Last month, we discussed the importance of establishing medical necessity prior to ordering or performing any special ophthalmological tests on a patient with diabetes.

With the focus of this month’s issue being on new technology and diagnostic testing, let’s revisit the topic of the Advanced Beneficiary Notice of Noncoverage (ABN) and how it applies when you suspect that a procedure or test may not be paid for by the carrier.

Know When You Need an ABN
Every doctor should know the importance of issuing an ABN to a Medicare patient. And, by the end of this column, you’ll know which of the four modifiers—GA, GX, GY or GZ—is most appropriate to append to the CPT code of the procedure or test in question.

When a provider thinks that Medicare will not pay for some or all of the services or items, the ABN is a written notice that the provider gives to the Medicare beneficiary before those items or services are furnished. The ABN is a formal document required by Medicare, but the concepts here often apply to other commercial medical carriers as well. (The most current ABN form and instruction set can be downloaded at www.cms.gov/Medicare/Medicare-General-Information/BNI/ABN.html.)

There are four common modifiers that can be appended to the CPT codes for procedures that may be denied by the carrier. Depending on the service provided and specific circumstances, the modifier may be required by Medicare or voluntarily appended to the CPT code.

Modifiers for an ABN
GA. Modifier GA indicates that the ABN is required by the payer policy. It is appended to a CPT code to report that a required ABN was issued for a service and is on file. If the service is denied, CMS will assign financial liability to the beneficiary. Because ABN was properly obtained, the financial liability is legally transferred to the patient and the physician can bill the patient for this service.

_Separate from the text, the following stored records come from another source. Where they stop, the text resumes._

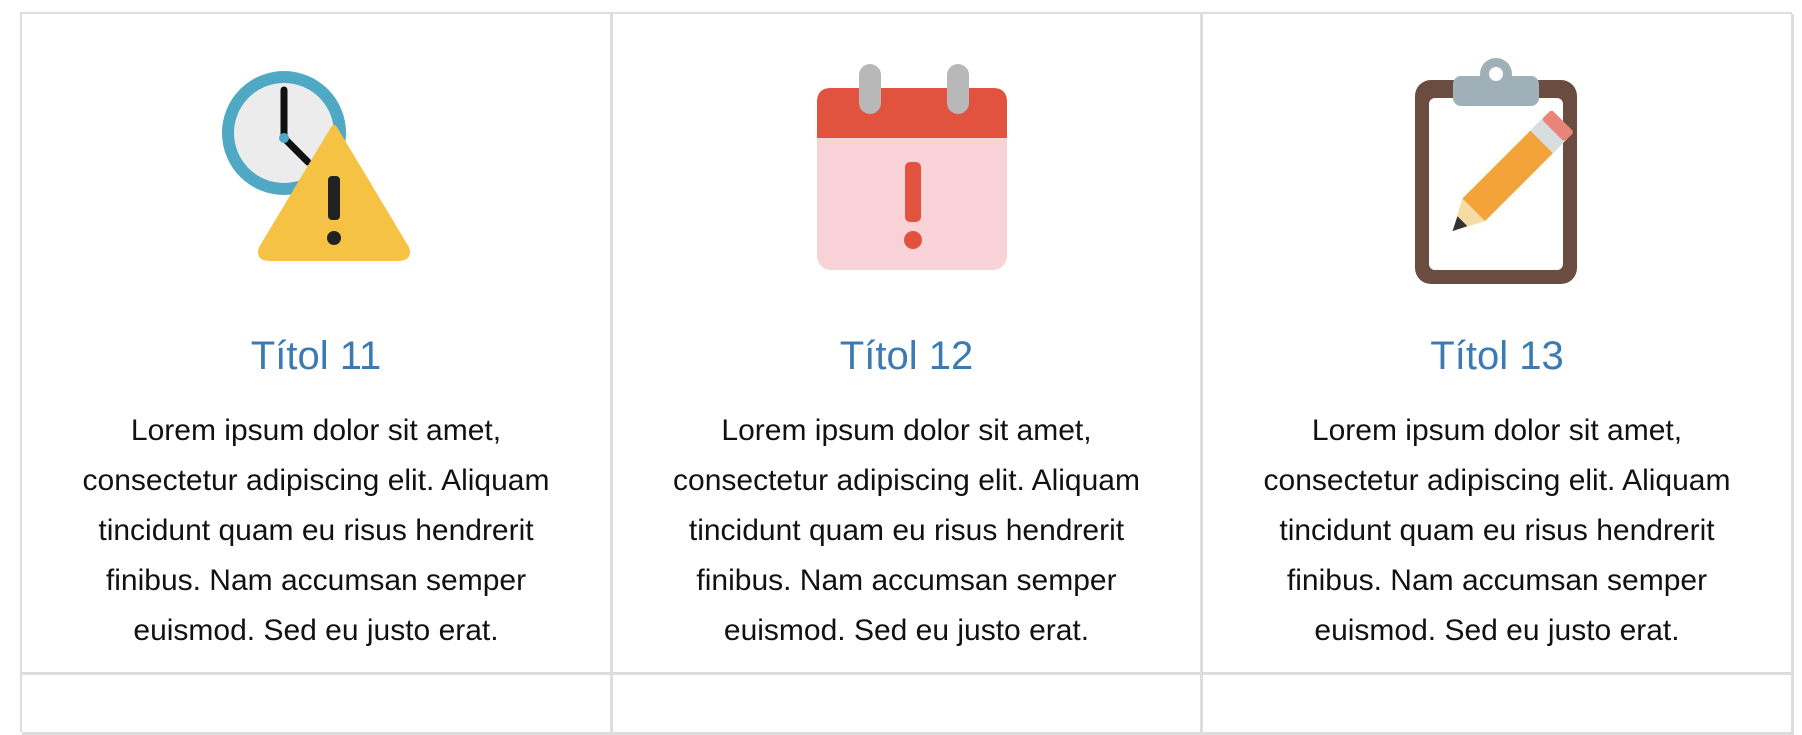  I want to click on clipboard-pencil-icon, so click(1497, 178).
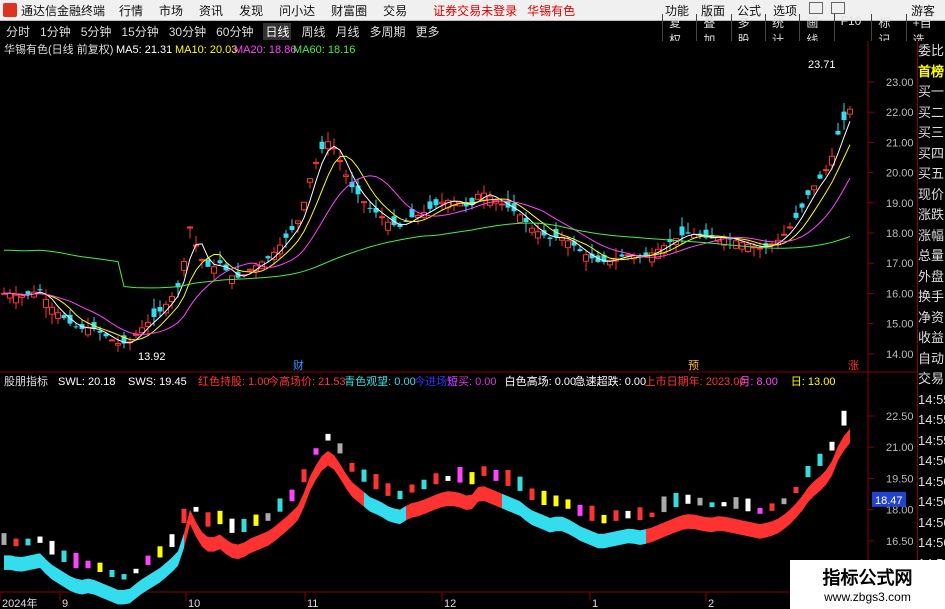  Describe the element at coordinates (388, 32) in the screenshot. I see `tab-period: 多周期` at that location.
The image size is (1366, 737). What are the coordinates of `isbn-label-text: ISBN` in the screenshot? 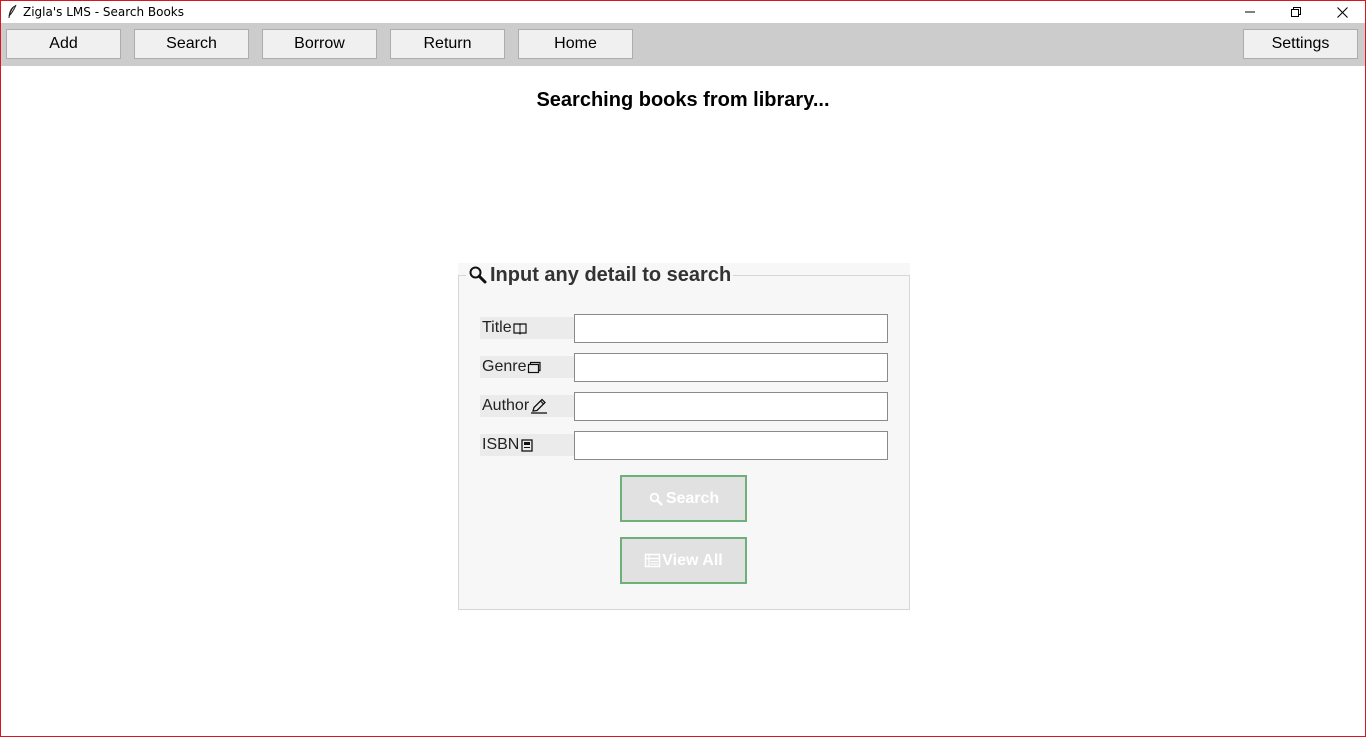 It's located at (501, 444).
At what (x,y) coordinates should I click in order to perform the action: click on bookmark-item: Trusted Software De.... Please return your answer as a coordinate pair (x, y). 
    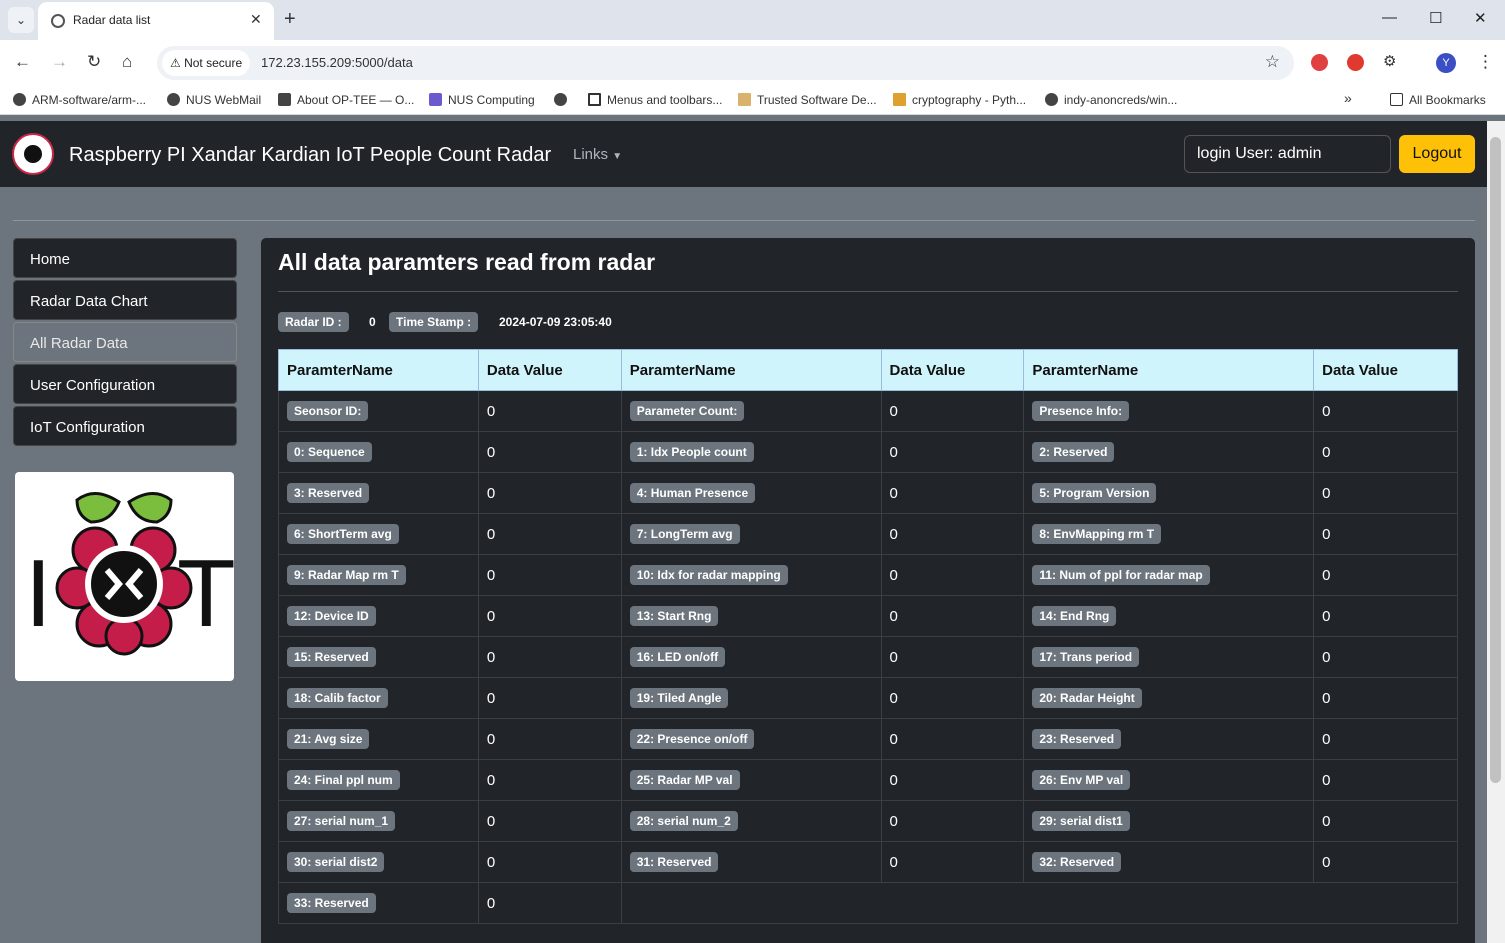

GX. When modifier GX is appended to a CPT code, it used to report that a voluntary ABN was issued for a service that is statutorily excluded from Medicare reimbursement. Medicare rejects non-covered services appended with GX and assigns liability to the beneficiary. Because this is a voluntary ABN, the patient always has financial responsibility for the procedure or test being conducted.

GZ. Modifier GZ indicates that a service or item is expected to be denied as unreasonable or unnecessary. It is appended to a CPT code to report that an ABN was not issued for this service. CMS will automatically deny these services and indicate that the beneficiary is not responsible for payment. Because the doctor did not obtain an ABN prior to performing the service, he cannot bill the patient.

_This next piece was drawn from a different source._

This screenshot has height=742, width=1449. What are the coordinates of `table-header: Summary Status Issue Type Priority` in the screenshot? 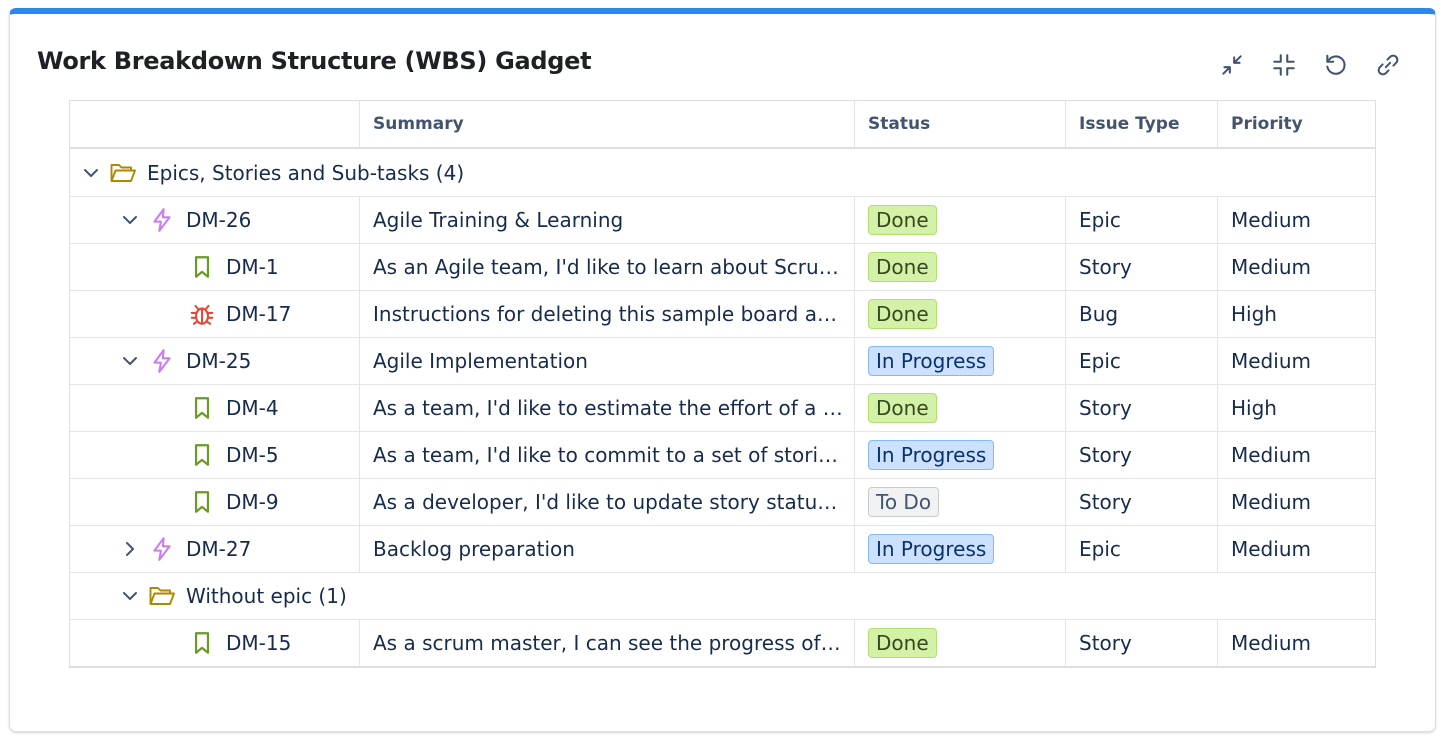 It's located at (722, 125).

GY. Modifier GY is appended to a CPT code to report when a service is specifically excluded by Medicare and an ABN was not issued to the beneficiary. This indicates that the service is statutorily excluded or does not meet the definition of any Medicare benefit. CMS will deny these claims and the beneficiary will be totally responsible for all financial liability.

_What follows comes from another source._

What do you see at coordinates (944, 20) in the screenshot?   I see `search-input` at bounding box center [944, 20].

Modifiers GA and GZ are used, for example, if a procedure does not meet medical necessity as determined by a Medicare Local Coverage Determination (LCD) or National Coverage Determination (NCD), or occurs more frequently than stipulated in your carrier’s guidelines.

Modifiers GX and GY are used for items or services statutorily excluded from the Medicare program. Here, the use of an ABN is optional, but provides proof that the beneficiary understands he will be liable for payment for these services. In other words, modifiers GX and GY are informational only. When using either modifier, the provider should bill the patient for the services provided.


Understanding how to use an ABN will allow you to incorporate new technologies into your practice and provide the highest level of care to your patients without having to be financially at risk. Knowing which modifier to use in the appropriate case will save you time and make you money.